Records from a data source:
──────────────────────────────

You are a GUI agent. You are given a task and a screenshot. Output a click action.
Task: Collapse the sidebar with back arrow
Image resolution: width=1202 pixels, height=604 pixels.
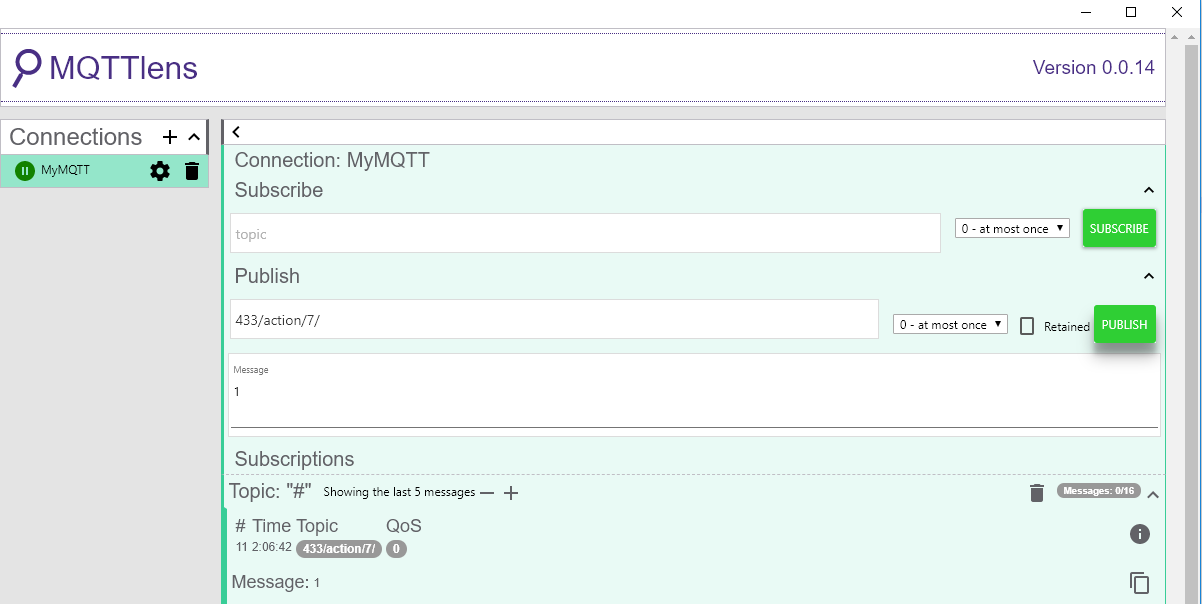[236, 132]
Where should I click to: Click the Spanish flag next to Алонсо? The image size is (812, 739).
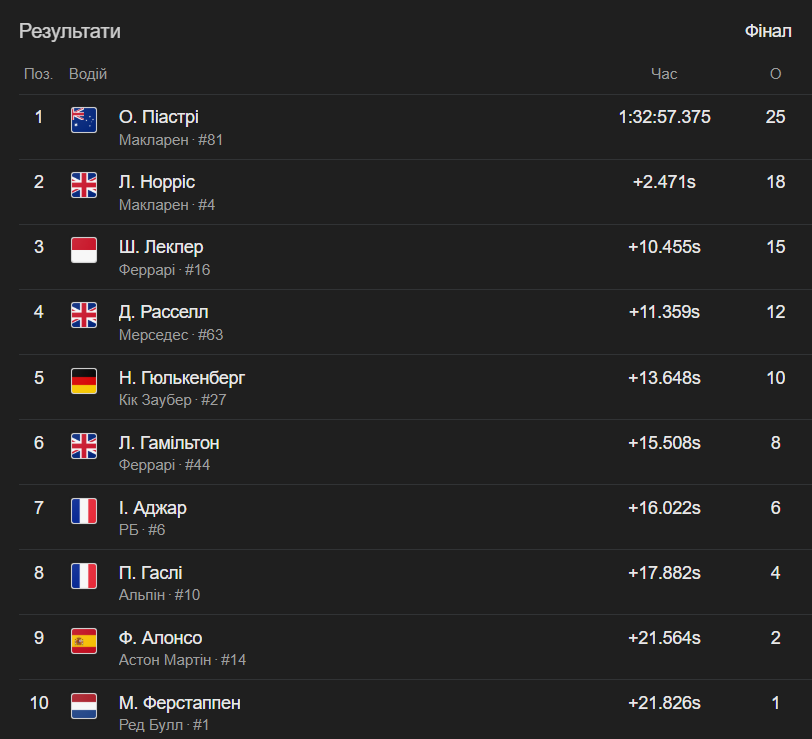click(x=84, y=641)
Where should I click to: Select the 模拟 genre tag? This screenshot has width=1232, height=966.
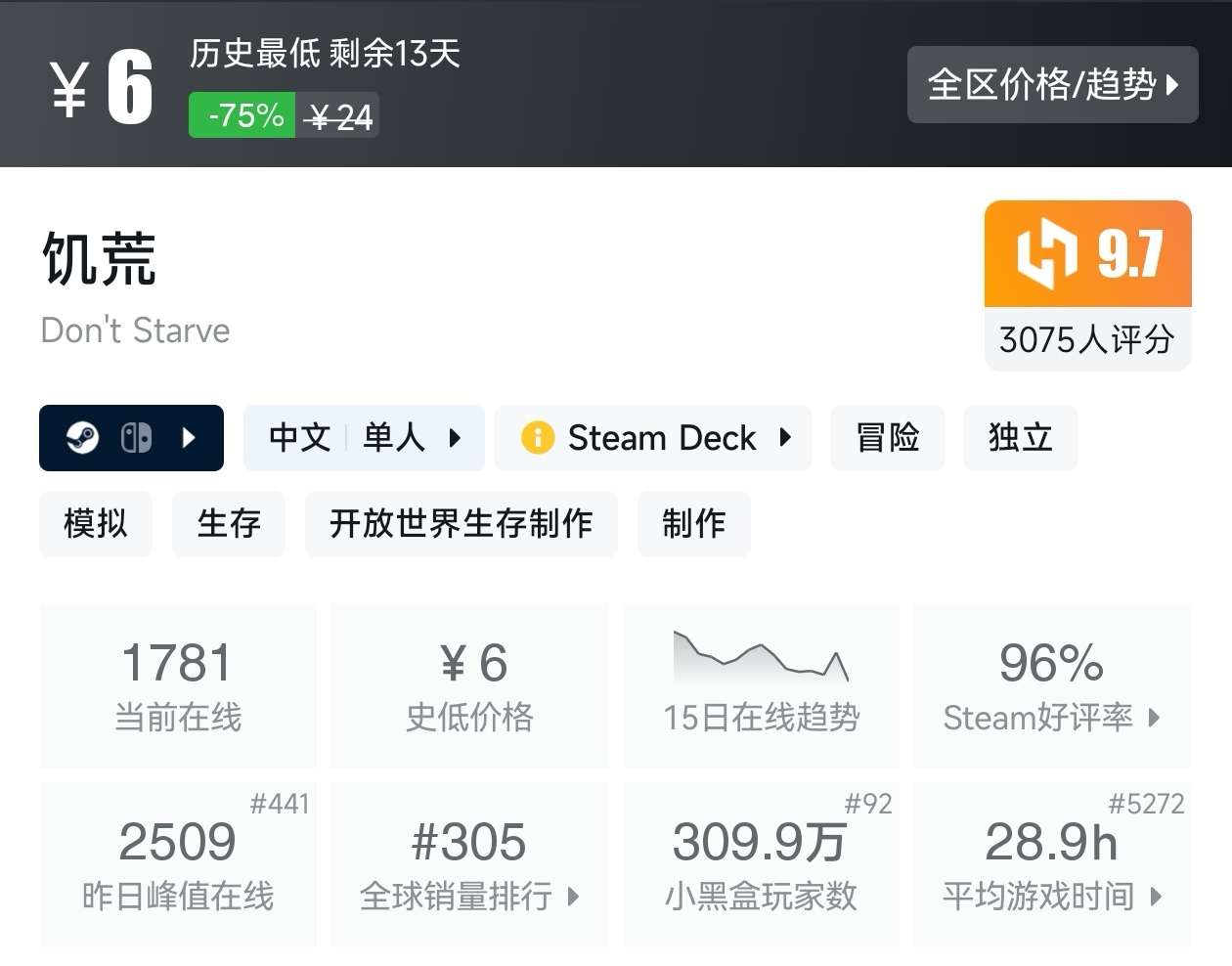click(96, 524)
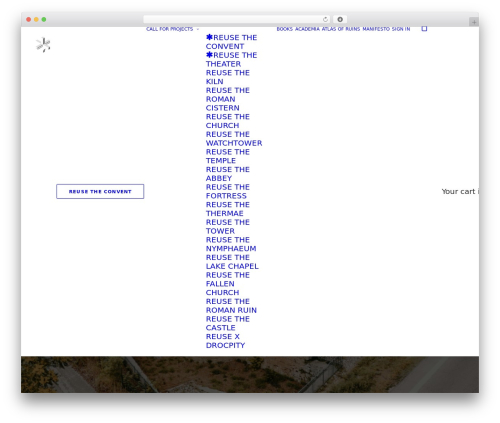This screenshot has height=423, width=500.
Task: Click Sign In in the navigation
Action: (x=401, y=29)
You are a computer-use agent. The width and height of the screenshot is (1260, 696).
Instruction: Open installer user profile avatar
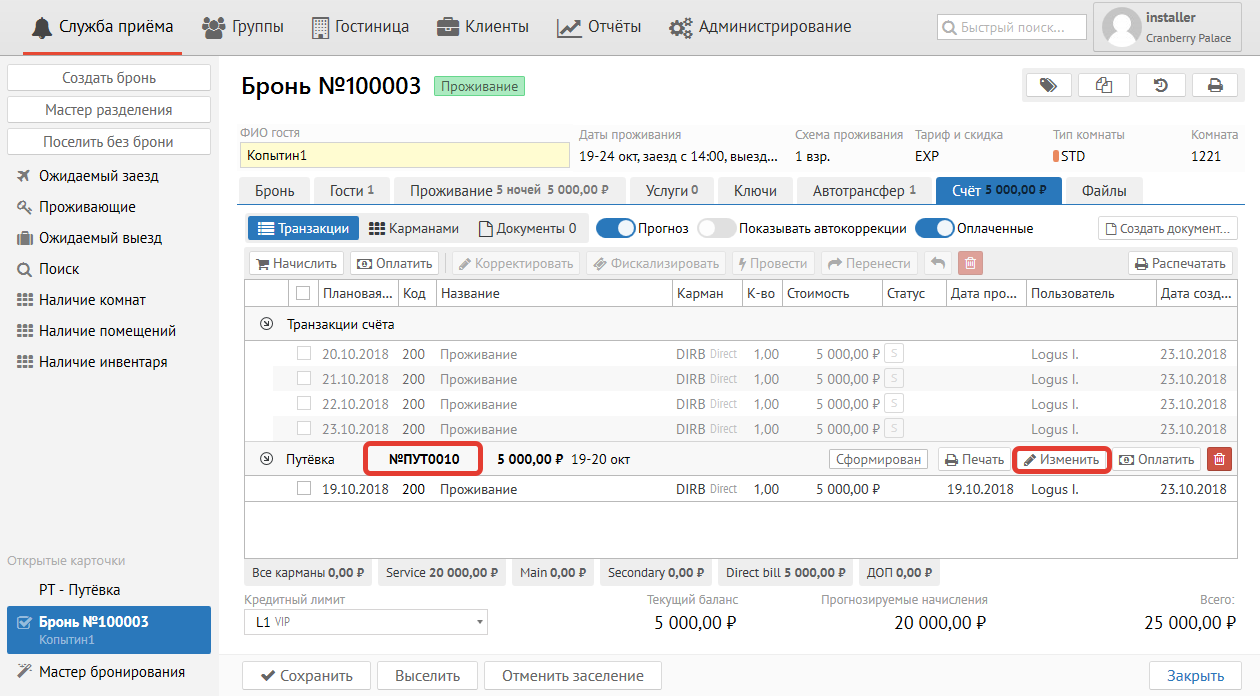coord(1122,28)
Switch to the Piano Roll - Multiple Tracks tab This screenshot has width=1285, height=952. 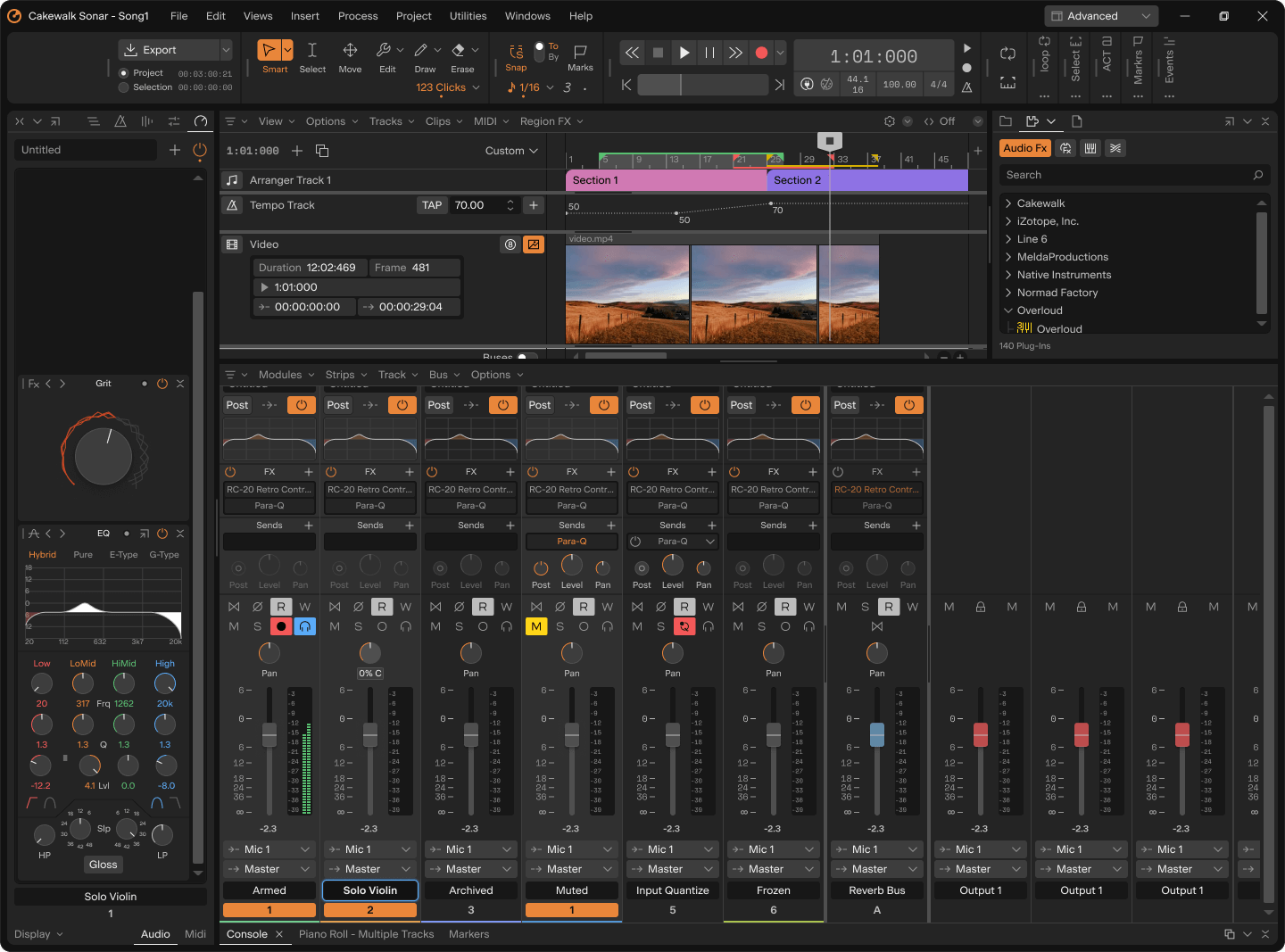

──────────────────────────────

Exercise description |
Skip the pictures and reproduce all remaining entries exactly.

Solution |
You are a GUI agent. You are given a task and a screenshot. Output a click action.
Task: Collapse the sidebar with back arrow
Image resolution: width=1202 pixels, height=604 pixels.
[236, 132]
Where should I click to: Click the Spanish flag next to Алонсо? The image size is (812, 739).
click(x=84, y=641)
Where should I click to: Select the 模拟 genre tag? This screenshot has width=1232, height=966.
click(96, 524)
This screenshot has height=423, width=500.
Task: Click Sign In in the navigation
Action: (x=401, y=29)
You are a computer-use agent. The width and height of the screenshot is (1260, 696).
Instruction: Open installer user profile avatar
coord(1122,28)
Switch to the Piano Roll - Multiple Tracks tab This screenshot has width=1285, height=952. 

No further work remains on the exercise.